Being “Maddy”: Jennifer Finney Boylan wrote a beautiful piece about her relationship with her sons as she transitioned from male to female. Published as a New York Times “Modern Love” column, the essay was adapted from “The Book of Dads,” to be published in May by Ecco.
Determining Which Medical Therapies Work: “Good luck trying to learn what medical treatment works best to relieve low back pain, alleviate depression or prevent the spread of prostate cancer. The information isn’t available — to you or your doctor — because studies comparing potential treatments and how effective they are haven’t been done,” writes Judith Graham at the Chicago Tribune.
The story looks at the government’s plan to invest $1.1 billion in “comparative effectiveness” research and evaluate potential therapies head-to-head. Four medical experts weigh in on conditions they consider most deserving of research on comparative effectiveness. Rachel previously wrote about public input sought on research priorities.
The War Against Women: Writing at The New York Review of Books, Hilary Mantel discusses the four volumes of “From Eve to Dawn: A History of Women in the World,” by Marilyn French. The collection is published by Feminist Press.
Words Matter: Feminist Peace Network has posted useful tips for reporting about domestic violence and sexual assault. It’s a good resource for bloggers, journalists and anyone writing about these issues.

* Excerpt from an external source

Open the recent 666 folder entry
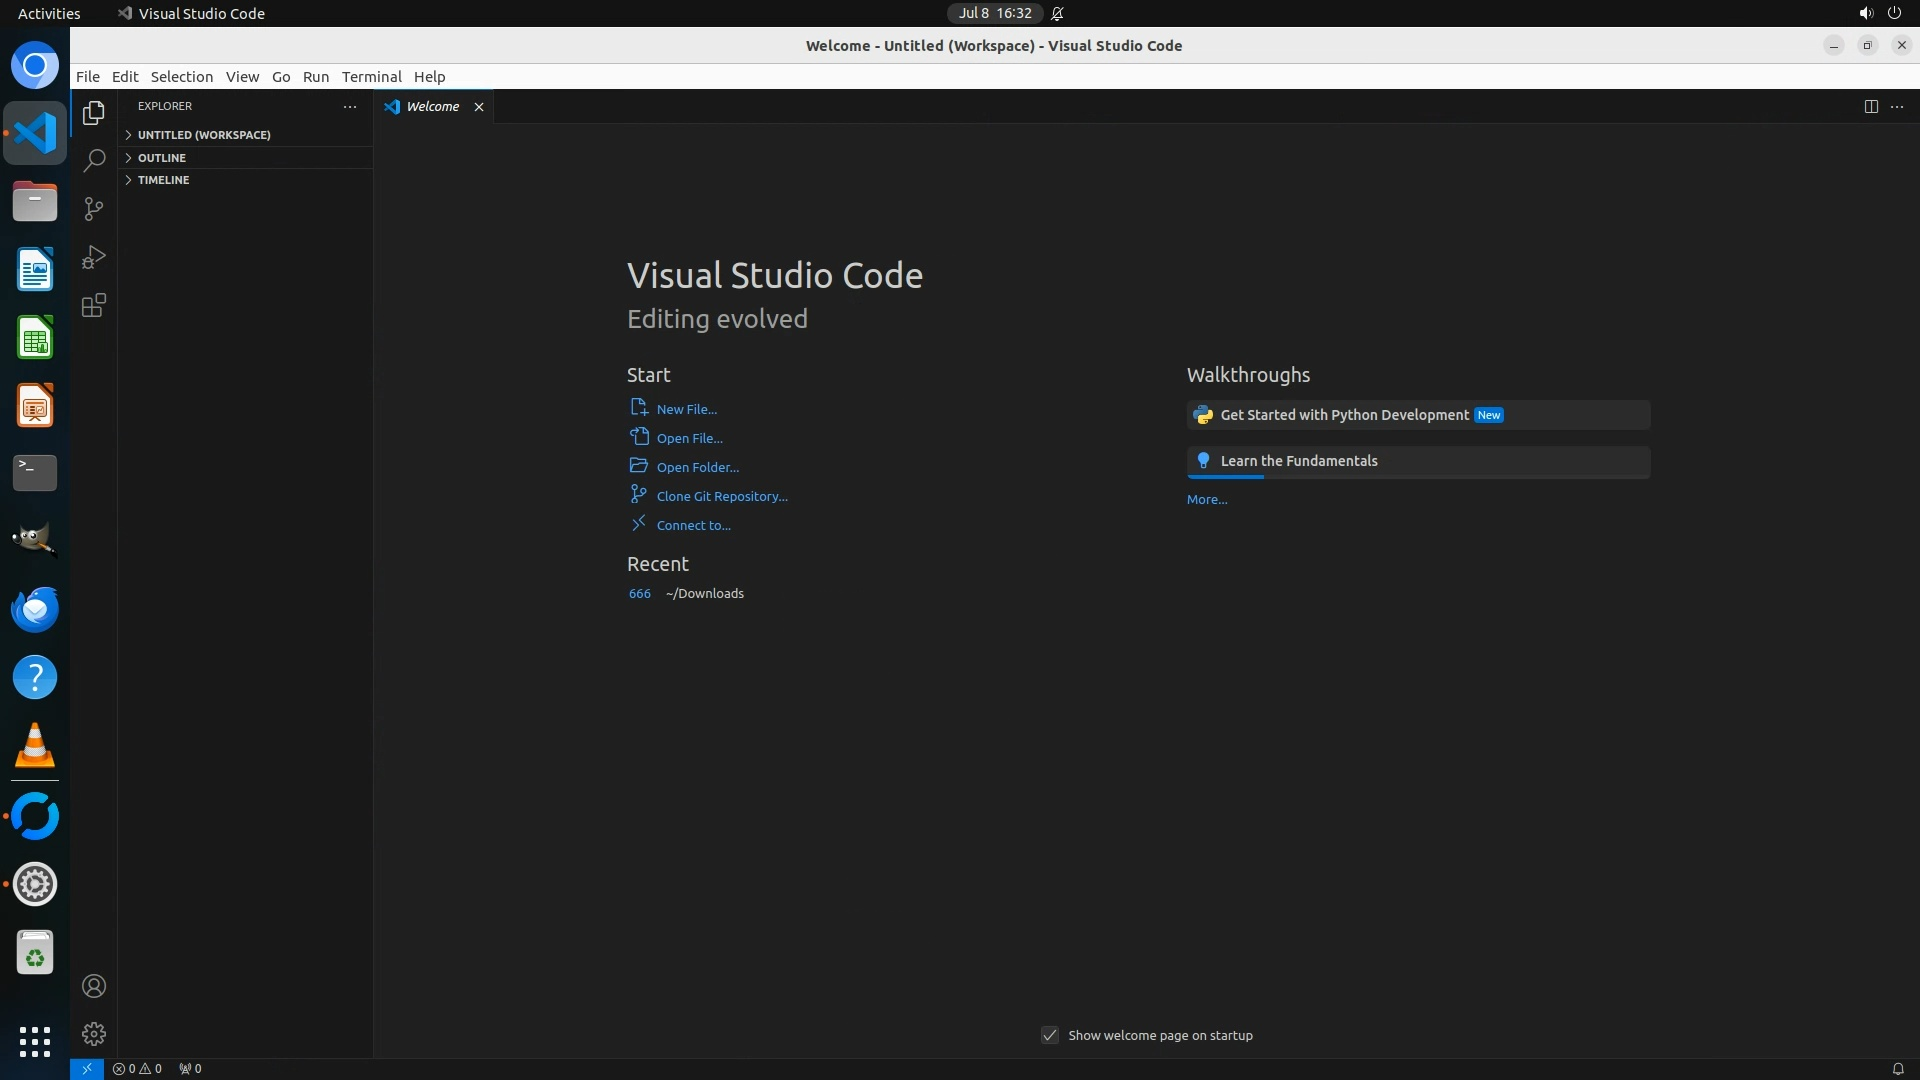639,593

Sticker Shock: “A new national poll, conducted by NPR, the Kaiser Family Foundation and the Harvard School of Public Health, shows that what most uninsured people are willing to pay is a long way from what insurance really costs,” reports NPR’s “Morning Edition.” “Two out of three uninsured Americans say they’d be willing to pay no more than $100 a month for coverage. But, according to the Kaiser Family Foundation, the average individual health plan costs about $400 a month, and a family policy costs more than $1,000.”
When Accidents Happen: According to the Guttmacher Institute, more than half the pregnancies in the United States each year are unintended; poor women are four times as likely to have an unplanned pregnancy compared with higher-income women. NPR’s “Morning Edition” looks at the use of and access to contraceptives. Reporter Brenda Wilson notes that “the health system often throws up barriers to contraception, especially for young women who are the most vulnerable.” The story, however, focuses more on one woman’s situation.
Call for More Family Planning Aid: Dominique Soguel writes at Women’s eNews about a report released Tuesday calling for aggressive investment in family planning to curb population growth, poverty and maternal mortality. Five former directors of the population and reproductive health program of the U.S. Agency for International Development recommend the United States increase its spending to $1.2 billion in the next year’s funding round from $475 million in 2008.
Also from Women’s eNews: Five women will be recognized this week for their scientific discoveries.
“There is still a very big glass ceiling for women in science,” said Milbry Polk, director of Wings WorldQuest, which runs the awards. “You don’t find them in the history books. Women are left out. Their projects aren’t.”
Search Me: One of my favorite reads last week was Dahlia Lithwick explaining how Supreme Court justices can act like total dingbats:
When constitutional historians sit down someday to compile the definitive Supreme Court Concordance of Not Getting It, the entry directly next to Lilly Ledbetter (“Court fails utterly to understand realities of gender pay discrimination”) will be Savana Redding (“Court compares strip searches of 13-year-old girls to American Pie-style locker-room hijinks”). After today’s argument, it’s plain the court will overturn a 9th Circuit Court of Appeals opinion finding a school’s decision to strip-search a 13-year-old girl unconstitutional. That the school in question was looking for a prescription pill with the mind-altering force of a pair of Advil — and couldn’t be bothered to call the child’s mother first — hardly matters.